Where do expats have it best?

HSBC International released the first findings of the Expat Explorer Survey 2010. Running for the third consecutive year, it reached over 4,100 expats in 100 countries. This particular survey is drawn on the views of expats and highlights the underlying economic trends:

Europe out of the loop?

The bottom of the economics league table is solely made up of European countries, as the vast majority of expats worry about the economic climate. Although 47% of worldwide expats agree that the situation deteriorated in the past year, these numbers shoot up for Spain (93%), the UK (67%), Belgium and France (both 60%). It does not come as a surprise that one in ten UK-based expat is actively looking to go home, and that 41% of expats in Spain monitor their expenditure closely.

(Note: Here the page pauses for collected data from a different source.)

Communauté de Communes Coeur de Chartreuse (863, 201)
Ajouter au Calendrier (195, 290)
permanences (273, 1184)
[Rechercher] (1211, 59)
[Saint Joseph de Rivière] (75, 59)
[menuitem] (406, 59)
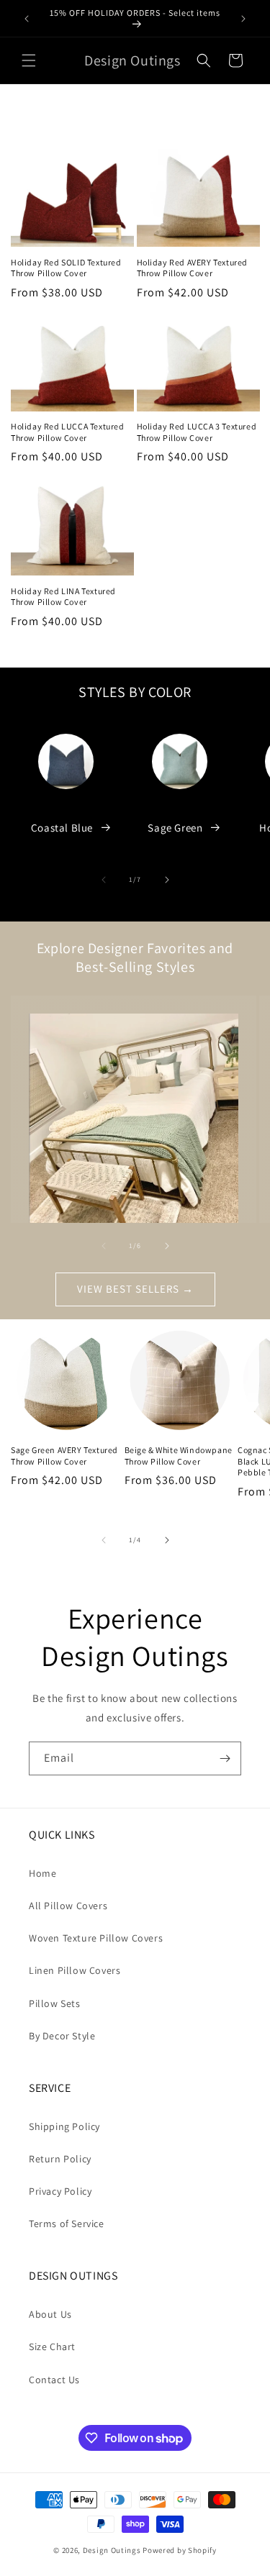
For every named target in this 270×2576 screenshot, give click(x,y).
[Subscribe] (224, 1758)
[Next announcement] (243, 19)
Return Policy (60, 2158)
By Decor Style (62, 2035)
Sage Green (175, 827)
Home (42, 1873)
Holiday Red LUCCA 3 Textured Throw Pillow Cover (197, 432)
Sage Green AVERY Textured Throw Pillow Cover (64, 1455)
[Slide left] (104, 880)
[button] (29, 60)
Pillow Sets (55, 2003)
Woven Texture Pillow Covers (96, 1937)
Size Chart (52, 2346)
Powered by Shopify (180, 2550)
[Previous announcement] (26, 19)
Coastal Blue (62, 827)
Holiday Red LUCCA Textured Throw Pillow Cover (68, 432)
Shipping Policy (64, 2126)
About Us (50, 2314)
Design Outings (112, 2550)
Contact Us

Still struggling to get past the crisis and with few career opportunities, Europe emerged as a destination for retirement. So where do the young ones go?


Brazil, Russia, India and China (BRIC) have all come out on top when looking at earnings, career opportunities, economic outlook and the ability to save. Globally, 63% of expats earn more than in their home countries and benefit from increased career opportunities. In BRIC countries, it’s up to 82% of expats. Two-thirds of the expats in BRIC countries believe the economic situation improved over the past year, far superior to the 22% worldwide average.

The Middle East follows closely behind Russia: Saudi Arabia, Bahrain, the UAE and Singapore all rank high on the league table. Approximately 80% of expats resettling to these countries do so for career and money prospects, and not without reason – 90% are able to save more than in their country of origin.

What to do with this accumulating wealth?

Expats finances are still OK, phew! Overall, 61% are saving more, 43% spending more and 38% investing more. But in what? Expats usually repatriate long-term investments in property, equity and bonds (63%) but prefer to keep company shares and savings account in their host country (46%).